I was in a meeting the other day with several leaders including the president of one of our local state colleges and we were discussing employment, poverty, and the working poor. As we were discussing the situation, he pointed out that it was important for us to look at the ends of the bell curve. For the topics we were discussing, the median was not our focus.
Recently, I have been looking at trends in employment, particularly generational employment. The highest rates of unemployment are for the younger generation which is composed of youth employment and new college graduates. One the other end of the bell curve are the older workers 50+ who tend to be the disenfranchised ones who give up, or they are ending up unemployed for longer than the other groups.
According to an article in Forbes magazine written by Richard Eisenberg, nearly 40 percent of the unemployed have been out of work over 6 months, and of those half are over 50. Many of the over-50 crowd who do become re-employed are settling for jobs at lower pay. From my experience, many of the people we work with in this demographic are hesitant to take a lower paying job due to mortgages and other obligations. This may be part of the reason why they are unemployed longer. According to Joe Carbone from Overfiftyandoutofwork.com, older workers should do what they can to get onto someone's payroll because this instantly makes them more employable.
On the other end of the spectrum, we have new college graduates and youth workers. For now, I am going to focus on the college grads. The interesting statistic in addition to traditional college grads is the increase in older workers who have gone back to school. According to a study done by the Heritage Foundation, one of the reasons participation in the labor force has declined is because of people going back to school. Those students will return to the workforce soon.
For the college graduate, they have the catch-22 in many cases of having a degree with little to no experience in the field. According to NACE, college graduates who have completed internships have a higher chance of being offered a job. Students who had paid internships were 60 percent more likely to find a job, and those with unpaid internships are 37 percent more likely to find a job.
The competition between the younger and 50+ is a newer phenomenon. Additionally, there is competition with those who are currently employed and seeking new opportunities. Many currently employed individuals who are unsatisfied in their jobs are finally starting to feel comfortable getting back into the market. This presents an even bigger challenge for the unemployed.
So what do the people on either end of the bell curve do? Here are a couple of suggestions to make the search easier.
Network: I know this one sounds like a broken record, or for the new college grads nagging, but it works. Studies still show that networking is the best way to find a job. Doing informational interviews, finding mentors in your field, and going to meet-ups with like-minded people can help you to find openings in the hidden job market and to be seen without having to go through the online systems first. My last four jobs were through networking so I can testify to this one.

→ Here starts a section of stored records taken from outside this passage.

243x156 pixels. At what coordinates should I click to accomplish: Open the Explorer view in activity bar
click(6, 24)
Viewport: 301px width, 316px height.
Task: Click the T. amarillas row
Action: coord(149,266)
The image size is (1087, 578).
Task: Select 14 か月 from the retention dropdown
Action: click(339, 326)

Don't Show Your Age: This is true for both groups. Older workers are perceived to have less energy and less knowledge of technology. Brush up on your computer skills, take classes to keep up to date on changes within your industry, and match the energy of the recruiter unless they are super laid back. For the younger workers, dress up, be professional, and find ways to show you have a high work ethic.
Volunteer: I know -- who has time to work for free when you are job seeking, right? Volunteering can help with both of the suggestions above. It gives you a great outlet to refine your skills and can increase your network at the same time.
While it is more challenging for the people on the ends of the bell curve to find a job, it is not impossible. Look for ways to get out of the house, and back into work mode and you may find more opportunities than you would on the other end of a computer screen.